会社分類及び繰延税金資産の回収可能性を評価するにあたっては、将来の課税所得及び慎重かつ実現性の高い継続的な税務計画を検討しますが、将来、当社グループ各社を取り巻く経営環境の変化がもたらす課税所得の見込みや会社分類の変更、スケジューリングの変化等により、翌連結会計年度以降の連結財務諸表において、認識する繰延税金資産及び法人税等調整額の金額に影響を及ぼす可能性があります。
(固定資産の減損)
当社グループは、キャッシュ・フローを生み出す最小単位として店舗、工場を基本単位として、また賃貸資産及び遊休資産については物件単位毎にグルーピングしており、収益性が著しく低下した資産又は資産グループについて、固定資産の帳簿価額を回収可能価額まで減損し、当該減少額を減損損失として計上することとしております。
回収可能価額は、正味売却価額と使用価値のいずれか高い方により測定しております。正味売却価額は、各資産グループの構成資産について、不動産鑑定評価額や固定資産税評価額等を勘案した合理的な見積もりにより算定しております。

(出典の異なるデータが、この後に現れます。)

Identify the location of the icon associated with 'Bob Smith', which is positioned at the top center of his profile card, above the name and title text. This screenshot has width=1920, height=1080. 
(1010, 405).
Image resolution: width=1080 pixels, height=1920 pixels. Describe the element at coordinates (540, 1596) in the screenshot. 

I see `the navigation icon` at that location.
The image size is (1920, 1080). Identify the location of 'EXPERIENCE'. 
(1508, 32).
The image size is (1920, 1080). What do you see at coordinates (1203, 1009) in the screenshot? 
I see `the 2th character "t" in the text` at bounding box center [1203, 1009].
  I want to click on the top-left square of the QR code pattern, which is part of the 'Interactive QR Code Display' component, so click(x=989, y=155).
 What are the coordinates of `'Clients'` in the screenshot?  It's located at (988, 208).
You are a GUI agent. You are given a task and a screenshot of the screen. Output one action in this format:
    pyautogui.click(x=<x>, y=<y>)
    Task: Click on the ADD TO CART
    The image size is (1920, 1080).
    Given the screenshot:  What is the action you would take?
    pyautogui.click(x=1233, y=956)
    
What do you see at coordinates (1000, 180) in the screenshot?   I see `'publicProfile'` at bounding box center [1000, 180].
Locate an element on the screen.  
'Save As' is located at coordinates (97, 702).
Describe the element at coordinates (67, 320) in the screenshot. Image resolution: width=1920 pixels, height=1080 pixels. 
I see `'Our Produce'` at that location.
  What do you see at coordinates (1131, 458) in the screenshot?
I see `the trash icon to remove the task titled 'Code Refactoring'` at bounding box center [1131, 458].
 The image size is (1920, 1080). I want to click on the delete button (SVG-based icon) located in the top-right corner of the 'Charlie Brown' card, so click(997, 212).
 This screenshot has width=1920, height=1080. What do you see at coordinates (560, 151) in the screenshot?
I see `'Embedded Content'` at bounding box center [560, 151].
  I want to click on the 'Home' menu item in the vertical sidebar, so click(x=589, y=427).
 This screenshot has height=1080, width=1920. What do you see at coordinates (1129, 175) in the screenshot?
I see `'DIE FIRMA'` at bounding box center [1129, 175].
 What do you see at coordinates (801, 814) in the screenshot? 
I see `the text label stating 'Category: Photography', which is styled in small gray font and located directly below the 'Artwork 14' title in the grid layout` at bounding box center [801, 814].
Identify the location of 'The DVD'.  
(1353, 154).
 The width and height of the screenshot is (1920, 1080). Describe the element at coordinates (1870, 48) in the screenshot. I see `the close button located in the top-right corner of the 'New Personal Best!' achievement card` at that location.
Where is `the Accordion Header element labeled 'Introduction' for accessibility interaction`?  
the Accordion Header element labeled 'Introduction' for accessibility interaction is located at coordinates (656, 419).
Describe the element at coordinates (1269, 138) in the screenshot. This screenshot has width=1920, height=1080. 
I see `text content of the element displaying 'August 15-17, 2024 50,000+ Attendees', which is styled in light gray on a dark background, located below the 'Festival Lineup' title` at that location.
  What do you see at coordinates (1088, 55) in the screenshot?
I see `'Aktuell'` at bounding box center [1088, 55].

また、使用価値は、取締役会等の承認を得た中長期計画や成長率、現在の使用状況等を考慮して見積られた割引前将来キャッシュ・フローを税引前の加重平均資本コストで割り引くことにより算定しております。
回収可能価額の評価の前提条件には、投資期間を通じた将来の収益性の評価や資本コストなどが含まれますが、これらの前提条件は長期的な見積もりに基づくため、将来の各資産グループを取り巻く経営環境の変化による収益性の変動や金融市況の変動により、回収可能性を著しく低下させる変化が見込まれた場合、翌連結会計年度以降の連結財務諸表において、追加の減損損失が発生する可能性があります。